Give it a time period, like one year. If in one year things are not a whole lot better, you know that divorce is probably the best answer.

If you are not willing to do this, then just do her a favor and divorce her now so she can move on.


----------



## She'sStillGotIt (Jul 30, 2016)

in_a_funk said:


> We have created an expensive life and I'm virtually the sole bread winner. So, a life without me there is both financially daunting and logistically detrimental to her/kids' current way of life.


And the financial part is the number #1 reason she stays. Women who are foolish enough to become financially dependent on men have ZERO options when it all hits the fan.

She may be educated, but if she hasn't DONE anything with that degree for years, the likelihood of her just landing a plum job where she's pulling in the bucks is actually pretty low. She also sounds codependent. 
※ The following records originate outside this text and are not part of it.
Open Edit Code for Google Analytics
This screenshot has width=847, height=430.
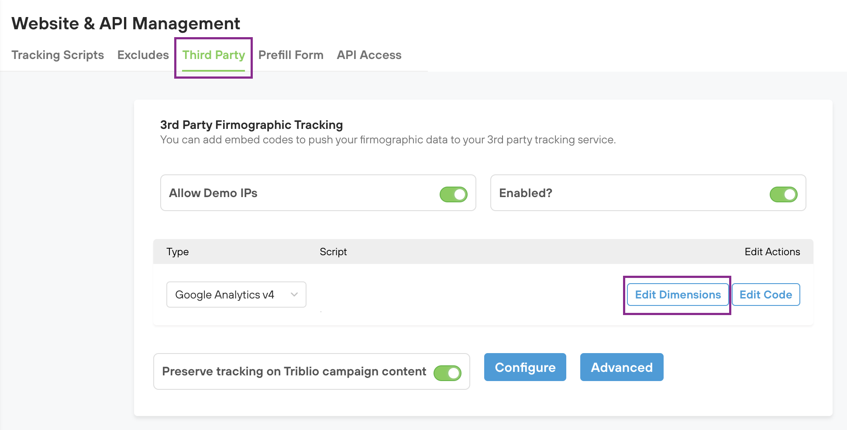tap(765, 295)
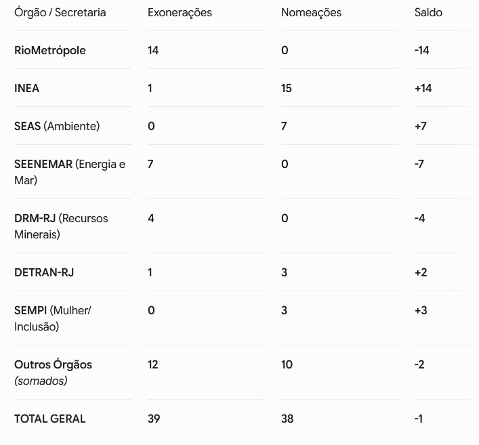
Task: Click DETRAN-RJ's saldo value +2
Action: click(421, 272)
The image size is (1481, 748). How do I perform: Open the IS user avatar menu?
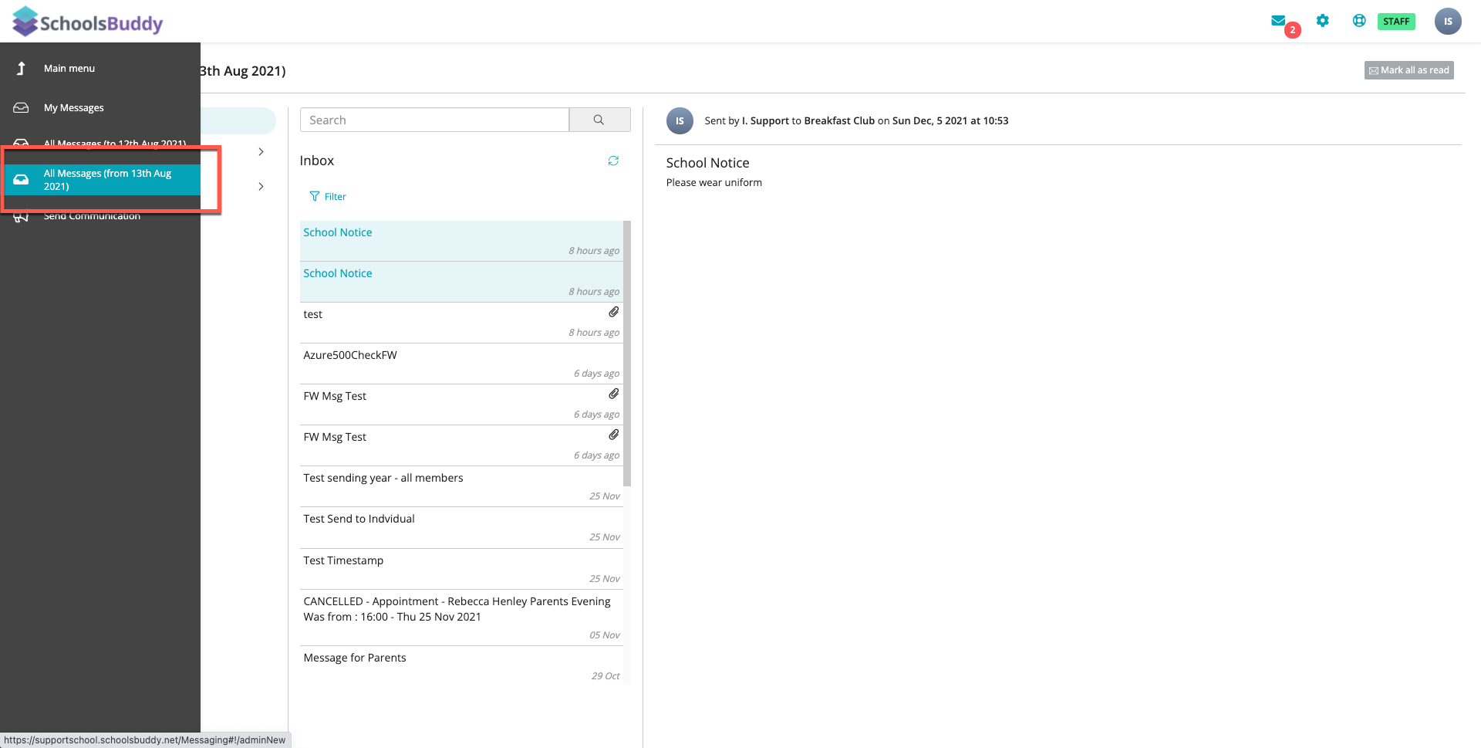1448,22
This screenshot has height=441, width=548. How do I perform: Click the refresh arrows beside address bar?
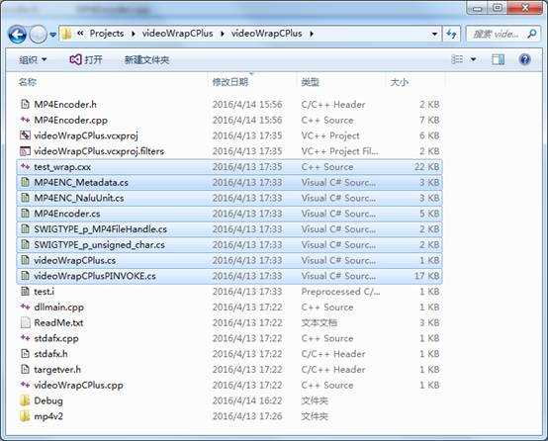451,34
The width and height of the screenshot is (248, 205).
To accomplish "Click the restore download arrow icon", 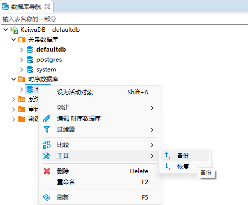I will tap(167, 167).
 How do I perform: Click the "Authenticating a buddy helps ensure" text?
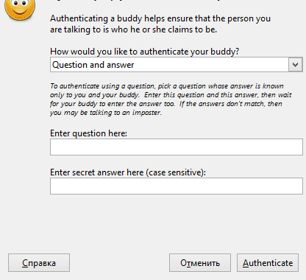pyautogui.click(x=122, y=18)
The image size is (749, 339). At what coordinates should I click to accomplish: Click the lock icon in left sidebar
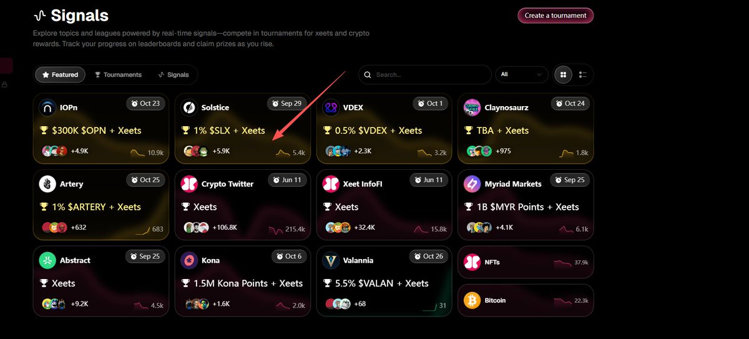(5, 84)

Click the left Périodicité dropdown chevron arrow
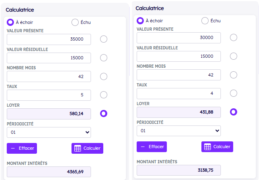(x=87, y=132)
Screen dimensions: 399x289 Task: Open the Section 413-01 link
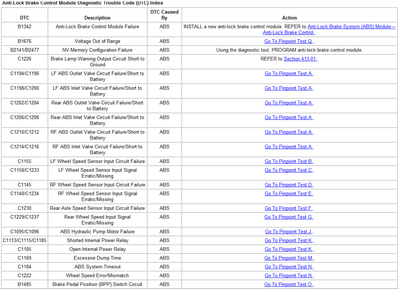[300, 59]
It seems kind of odd that after a year of getting your satisfaction from an affair, you suddenly decided to end it and come clean with your wife. Was she suspicious? Was the OW getting demanding - to the point where she was threatening to expose the affair? Did someone see you and you were afraid they'd get to your wife before you could? Or after a year of satisfying yourself and you'd had your fill, you suddenly felt it was the right thing to do?


----------



## joannacroc (Dec 17, 2014)

in_a_funk said:


> Yes, so far. We work together, but haven't physically seen each other since and haven't communicated since, *other than for me to tell her I was thinking about switching brokers and wanted her opinion on how to position that with our broker*. She recruited me over (during the affair, VERY bad idea, btw....VERY bad).
> 
> Anyway, yes, we have had no contact.


So the correct answer is yes, you HAVE been in contact with her. Good lord. Are you aware of the enormous gift your wife is giving you with her willingness to stay and try and work on your marriage?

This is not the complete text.